---- Records for the exercise

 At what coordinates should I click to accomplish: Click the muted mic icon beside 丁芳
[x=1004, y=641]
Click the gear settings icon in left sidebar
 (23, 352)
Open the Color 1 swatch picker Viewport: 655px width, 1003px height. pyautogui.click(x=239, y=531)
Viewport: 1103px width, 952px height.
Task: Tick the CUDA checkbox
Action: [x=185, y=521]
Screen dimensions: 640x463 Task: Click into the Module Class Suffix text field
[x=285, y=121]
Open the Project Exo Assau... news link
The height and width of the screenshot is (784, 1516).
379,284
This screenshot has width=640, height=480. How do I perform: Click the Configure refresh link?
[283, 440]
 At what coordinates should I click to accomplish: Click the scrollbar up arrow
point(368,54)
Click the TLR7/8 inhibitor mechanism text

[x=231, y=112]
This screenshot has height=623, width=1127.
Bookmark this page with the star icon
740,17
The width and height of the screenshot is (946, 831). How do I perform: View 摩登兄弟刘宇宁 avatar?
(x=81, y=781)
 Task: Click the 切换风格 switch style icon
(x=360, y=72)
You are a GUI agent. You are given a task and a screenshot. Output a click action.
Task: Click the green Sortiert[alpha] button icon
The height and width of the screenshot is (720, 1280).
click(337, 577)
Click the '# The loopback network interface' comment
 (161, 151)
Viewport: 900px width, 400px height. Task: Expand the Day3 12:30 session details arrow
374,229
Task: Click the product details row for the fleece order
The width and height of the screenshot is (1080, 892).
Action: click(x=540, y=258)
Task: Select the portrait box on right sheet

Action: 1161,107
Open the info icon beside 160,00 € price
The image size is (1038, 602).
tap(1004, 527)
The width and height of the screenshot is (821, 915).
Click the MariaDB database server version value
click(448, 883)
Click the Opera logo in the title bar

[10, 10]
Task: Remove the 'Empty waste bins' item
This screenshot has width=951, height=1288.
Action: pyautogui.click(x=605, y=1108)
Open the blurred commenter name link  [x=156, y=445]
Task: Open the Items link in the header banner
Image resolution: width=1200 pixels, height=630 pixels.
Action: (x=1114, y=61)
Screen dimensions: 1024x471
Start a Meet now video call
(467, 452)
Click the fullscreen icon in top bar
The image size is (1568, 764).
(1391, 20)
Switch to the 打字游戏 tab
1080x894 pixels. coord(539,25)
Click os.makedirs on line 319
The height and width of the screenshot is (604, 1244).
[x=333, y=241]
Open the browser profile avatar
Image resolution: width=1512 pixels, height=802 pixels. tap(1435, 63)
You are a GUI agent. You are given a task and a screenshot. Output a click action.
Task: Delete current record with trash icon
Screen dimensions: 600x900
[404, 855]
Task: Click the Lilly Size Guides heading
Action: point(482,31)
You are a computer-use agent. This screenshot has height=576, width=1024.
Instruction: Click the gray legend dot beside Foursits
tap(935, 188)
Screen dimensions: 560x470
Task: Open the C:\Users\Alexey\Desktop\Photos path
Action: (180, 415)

--------

All the entries above must be repeated exactly as they were given.

• **Solution for this exercise**:
 At what coordinates should I click to accomplish: Click the muted mic icon beside 丁芳
[x=1004, y=641]
Click the gear settings icon in left sidebar
 (23, 352)
Open the Color 1 swatch picker Viewport: 655px width, 1003px height. pyautogui.click(x=239, y=531)
Viewport: 1103px width, 952px height.
Task: Tick the CUDA checkbox
Action: [x=185, y=521]
Screen dimensions: 640x463 Task: Click into the Module Class Suffix text field
[x=285, y=121]
Open the Project Exo Assau... news link
The height and width of the screenshot is (784, 1516).
379,284
This screenshot has width=640, height=480. How do I perform: Click the Configure refresh link?
[283, 440]
 At what coordinates should I click to accomplish: Click the scrollbar up arrow
point(368,54)
Click the TLR7/8 inhibitor mechanism text

[x=231, y=112]
This screenshot has height=623, width=1127.
Bookmark this page with the star icon
740,17
The width and height of the screenshot is (946, 831). How do I perform: View 摩登兄弟刘宇宁 avatar?
(x=81, y=781)
 Task: Click the 切换风格 switch style icon
(x=360, y=72)
You are a GUI agent. You are given a task and a screenshot. Output a click action.
Task: Click the green Sortiert[alpha] button icon
The height and width of the screenshot is (720, 1280).
click(337, 577)
Click the '# The loopback network interface' comment
 (161, 151)
Viewport: 900px width, 400px height. Task: Expand the Day3 12:30 session details arrow
374,229
Task: Click the product details row for the fleece order
The width and height of the screenshot is (1080, 892).
Action: click(x=540, y=258)
Task: Select the portrait box on right sheet

Action: 1161,107
Open the info icon beside 160,00 € price
The image size is (1038, 602).
tap(1004, 527)
The width and height of the screenshot is (821, 915).
Click the MariaDB database server version value
click(448, 883)
Click the Opera logo in the title bar

[10, 10]
Task: Remove the 'Empty waste bins' item
This screenshot has width=951, height=1288.
Action: pyautogui.click(x=605, y=1108)
Open the blurred commenter name link  [x=156, y=445]
Task: Open the Items link in the header banner
Image resolution: width=1200 pixels, height=630 pixels.
Action: (x=1114, y=61)
Screen dimensions: 1024x471
Start a Meet now video call
(467, 452)
Click the fullscreen icon in top bar
The image size is (1568, 764).
(1391, 20)
Switch to the 打字游戏 tab
1080x894 pixels. coord(539,25)
Click os.makedirs on line 319
The height and width of the screenshot is (604, 1244).
[x=333, y=241]
Open the browser profile avatar
Image resolution: width=1512 pixels, height=802 pixels. tap(1435, 63)
You are a GUI agent. You are given a task and a screenshot. Output a click action.
Task: Delete current record with trash icon
Screen dimensions: 600x900
[404, 855]
Task: Click the Lilly Size Guides heading
Action: point(482,31)
You are a computer-use agent. This screenshot has height=576, width=1024.
Instruction: Click the gray legend dot beside Foursits
tap(935, 188)
Screen dimensions: 560x470
Task: Open the C:\Users\Alexey\Desktop\Photos path
Action: (180, 415)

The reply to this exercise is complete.